Saved entries
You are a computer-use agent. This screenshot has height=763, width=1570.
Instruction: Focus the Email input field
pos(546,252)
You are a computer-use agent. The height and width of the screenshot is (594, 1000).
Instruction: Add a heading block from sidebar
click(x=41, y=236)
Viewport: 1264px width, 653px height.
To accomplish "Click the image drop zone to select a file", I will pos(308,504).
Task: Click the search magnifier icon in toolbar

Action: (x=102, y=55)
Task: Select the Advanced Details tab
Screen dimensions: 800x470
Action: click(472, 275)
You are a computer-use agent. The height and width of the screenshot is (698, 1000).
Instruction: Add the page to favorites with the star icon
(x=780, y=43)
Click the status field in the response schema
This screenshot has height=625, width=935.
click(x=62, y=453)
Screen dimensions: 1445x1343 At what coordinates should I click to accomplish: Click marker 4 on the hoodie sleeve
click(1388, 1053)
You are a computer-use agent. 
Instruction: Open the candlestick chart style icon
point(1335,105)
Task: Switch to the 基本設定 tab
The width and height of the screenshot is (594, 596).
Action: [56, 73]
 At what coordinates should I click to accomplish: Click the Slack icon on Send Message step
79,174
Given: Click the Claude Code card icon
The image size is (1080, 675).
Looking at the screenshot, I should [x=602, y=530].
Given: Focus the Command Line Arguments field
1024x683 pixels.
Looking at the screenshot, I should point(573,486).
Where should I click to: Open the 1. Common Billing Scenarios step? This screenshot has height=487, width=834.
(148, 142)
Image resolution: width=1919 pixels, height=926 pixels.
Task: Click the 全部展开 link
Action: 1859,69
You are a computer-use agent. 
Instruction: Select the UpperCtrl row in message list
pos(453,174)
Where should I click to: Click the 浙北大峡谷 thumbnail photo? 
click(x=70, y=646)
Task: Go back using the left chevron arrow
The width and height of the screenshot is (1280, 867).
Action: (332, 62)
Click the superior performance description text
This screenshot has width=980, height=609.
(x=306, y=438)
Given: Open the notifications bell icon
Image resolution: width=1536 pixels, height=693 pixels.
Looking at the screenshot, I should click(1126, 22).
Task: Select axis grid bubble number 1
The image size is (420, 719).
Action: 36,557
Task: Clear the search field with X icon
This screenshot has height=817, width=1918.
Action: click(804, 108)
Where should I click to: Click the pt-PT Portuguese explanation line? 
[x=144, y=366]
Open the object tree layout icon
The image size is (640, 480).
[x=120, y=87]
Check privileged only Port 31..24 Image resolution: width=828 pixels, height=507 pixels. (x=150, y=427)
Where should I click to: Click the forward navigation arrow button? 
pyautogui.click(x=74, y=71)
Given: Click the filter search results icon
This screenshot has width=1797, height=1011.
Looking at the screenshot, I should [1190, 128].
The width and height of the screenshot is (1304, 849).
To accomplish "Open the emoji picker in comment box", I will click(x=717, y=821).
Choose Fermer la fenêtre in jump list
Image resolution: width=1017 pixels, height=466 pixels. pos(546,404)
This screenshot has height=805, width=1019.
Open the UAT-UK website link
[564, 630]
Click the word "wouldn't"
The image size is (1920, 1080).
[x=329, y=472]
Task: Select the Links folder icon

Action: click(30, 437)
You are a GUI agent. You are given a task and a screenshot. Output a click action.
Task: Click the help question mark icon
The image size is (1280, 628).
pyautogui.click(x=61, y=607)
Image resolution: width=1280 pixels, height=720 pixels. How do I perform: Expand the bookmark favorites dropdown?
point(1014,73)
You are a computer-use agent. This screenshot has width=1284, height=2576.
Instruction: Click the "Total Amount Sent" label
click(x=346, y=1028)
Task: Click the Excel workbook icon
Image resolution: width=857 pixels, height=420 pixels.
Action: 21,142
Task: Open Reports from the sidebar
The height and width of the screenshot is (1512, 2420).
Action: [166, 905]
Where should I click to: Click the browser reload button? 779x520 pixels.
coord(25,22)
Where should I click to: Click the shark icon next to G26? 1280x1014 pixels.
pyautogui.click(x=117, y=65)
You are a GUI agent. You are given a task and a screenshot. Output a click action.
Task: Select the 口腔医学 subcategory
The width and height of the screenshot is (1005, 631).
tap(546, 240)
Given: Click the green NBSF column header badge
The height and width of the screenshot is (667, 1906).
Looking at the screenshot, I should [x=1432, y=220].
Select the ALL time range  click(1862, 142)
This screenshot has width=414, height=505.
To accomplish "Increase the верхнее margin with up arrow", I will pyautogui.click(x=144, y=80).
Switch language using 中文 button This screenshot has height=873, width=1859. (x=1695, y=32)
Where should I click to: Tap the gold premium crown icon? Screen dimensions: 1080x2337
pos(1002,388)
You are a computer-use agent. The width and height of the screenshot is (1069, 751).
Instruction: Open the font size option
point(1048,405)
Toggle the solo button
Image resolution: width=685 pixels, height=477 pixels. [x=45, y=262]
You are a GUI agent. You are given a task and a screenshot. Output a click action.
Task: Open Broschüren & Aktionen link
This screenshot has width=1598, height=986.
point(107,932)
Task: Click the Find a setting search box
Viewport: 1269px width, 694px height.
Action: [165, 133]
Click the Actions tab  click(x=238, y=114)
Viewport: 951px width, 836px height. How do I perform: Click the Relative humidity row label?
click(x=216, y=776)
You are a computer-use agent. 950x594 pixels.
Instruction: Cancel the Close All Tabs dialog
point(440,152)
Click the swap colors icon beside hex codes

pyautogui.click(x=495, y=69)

**PROBLEM REQUIREMENTS**
I would like the records restated exactly, with every line intact.

**ANSWER SPACE**
You are a computer-use agent. This screenshot has height=763, width=1570.
Instruction: Focus the Email input field
pos(546,252)
You are a computer-use agent. The height and width of the screenshot is (594, 1000).
Instruction: Add a heading block from sidebar
click(x=41, y=236)
Viewport: 1264px width, 653px height.
To accomplish "Click the image drop zone to select a file", I will pos(308,504).
Task: Click the search magnifier icon in toolbar

Action: (x=102, y=55)
Task: Select the Advanced Details tab
Screen dimensions: 800x470
Action: click(472, 275)
You are a computer-use agent. The height and width of the screenshot is (698, 1000).
Instruction: Add the page to favorites with the star icon
(x=780, y=43)
Click the status field in the response schema
This screenshot has height=625, width=935.
click(x=62, y=453)
Screen dimensions: 1445x1343 At what coordinates should I click to accomplish: Click marker 4 on the hoodie sleeve
click(1388, 1053)
You are a computer-use agent. 
Instruction: Open the candlestick chart style icon
point(1335,105)
Task: Switch to the 基本設定 tab
The width and height of the screenshot is (594, 596).
Action: [56, 73]
 At what coordinates should I click to accomplish: Click the Slack icon on Send Message step
79,174
Given: Click the Claude Code card icon
The image size is (1080, 675).
Looking at the screenshot, I should [x=602, y=530].
Given: Focus the Command Line Arguments field
1024x683 pixels.
Looking at the screenshot, I should point(573,486).
Where should I click to: Open the 1. Common Billing Scenarios step? This screenshot has height=487, width=834.
(148, 142)
Image resolution: width=1919 pixels, height=926 pixels.
Task: Click the 全部展开 link
Action: 1859,69
You are a computer-use agent. 
Instruction: Select the UpperCtrl row in message list
pos(453,174)
Where should I click to: Click the 浙北大峡谷 thumbnail photo? 
click(x=70, y=646)
Task: Go back using the left chevron arrow
The width and height of the screenshot is (1280, 867).
Action: (332, 62)
Click the superior performance description text
This screenshot has width=980, height=609.
(x=306, y=438)
Given: Open the notifications bell icon
Image resolution: width=1536 pixels, height=693 pixels.
Looking at the screenshot, I should click(1126, 22).
Task: Select axis grid bubble number 1
The image size is (420, 719).
Action: 36,557
Task: Clear the search field with X icon
This screenshot has height=817, width=1918.
Action: click(804, 108)
Where should I click to: Click the pt-PT Portuguese explanation line? 
[x=144, y=366]
Open the object tree layout icon
The image size is (640, 480).
[x=120, y=87]
Check privileged only Port 31..24 Image resolution: width=828 pixels, height=507 pixels. (x=150, y=427)
Where should I click to: Click the forward navigation arrow button? 
pyautogui.click(x=74, y=71)
Given: Click the filter search results icon
This screenshot has width=1797, height=1011.
Looking at the screenshot, I should [1190, 128].
The width and height of the screenshot is (1304, 849).
To accomplish "Open the emoji picker in comment box", I will click(x=717, y=821).
Choose Fermer la fenêtre in jump list
Image resolution: width=1017 pixels, height=466 pixels. pos(546,404)
This screenshot has height=805, width=1019.
Open the UAT-UK website link
[564, 630]
Click the word "wouldn't"
The image size is (1920, 1080).
[x=329, y=472]
Task: Select the Links folder icon

Action: click(30, 437)
You are a GUI agent. You are given a task and a screenshot. Output a click action.
Task: Click the help question mark icon
The image size is (1280, 628).
pyautogui.click(x=61, y=607)
Image resolution: width=1280 pixels, height=720 pixels. How do I perform: Expand the bookmark favorites dropdown?
point(1014,73)
You are a computer-use agent. This screenshot has width=1284, height=2576.
Instruction: Click the "Total Amount Sent" label
click(x=346, y=1028)
Task: Click the Excel workbook icon
Image resolution: width=857 pixels, height=420 pixels.
Action: 21,142
Task: Open Reports from the sidebar
The height and width of the screenshot is (1512, 2420).
Action: [166, 905]
Where should I click to: Click the browser reload button? 779x520 pixels.
coord(25,22)
Where should I click to: Click the shark icon next to G26? 1280x1014 pixels.
pyautogui.click(x=117, y=65)
You are a GUI agent. You are given a task and a screenshot. Output a click action.
Task: Select the 口腔医学 subcategory
The width and height of the screenshot is (1005, 631).
tap(546, 240)
Given: Click the green NBSF column header badge
The height and width of the screenshot is (667, 1906).
Looking at the screenshot, I should [x=1432, y=220].
Select the ALL time range  click(1862, 142)
This screenshot has width=414, height=505.
To accomplish "Increase the верхнее margin with up arrow", I will pyautogui.click(x=144, y=80).
Switch language using 中文 button This screenshot has height=873, width=1859. (x=1695, y=32)
Where should I click to: Tap the gold premium crown icon? Screen dimensions: 1080x2337
pos(1002,388)
You are a computer-use agent. The width and height of the screenshot is (1069, 751).
Instruction: Open the font size option
point(1048,405)
Toggle the solo button
Image resolution: width=685 pixels, height=477 pixels. [x=45, y=262]
You are a GUI agent. You are given a task and a screenshot. Output a click action.
Task: Open Broschüren & Aktionen link
This screenshot has width=1598, height=986.
point(107,932)
Task: Click the Find a setting search box
Viewport: 1269px width, 694px height.
Action: [165, 133]
Click the Actions tab  click(x=238, y=114)
Viewport: 951px width, 836px height. How do I perform: Click the Relative humidity row label?
click(x=216, y=776)
You are a computer-use agent. 950x594 pixels.
Instruction: Cancel the Close All Tabs dialog
point(440,152)
Click the swap colors icon beside hex codes

pyautogui.click(x=495, y=69)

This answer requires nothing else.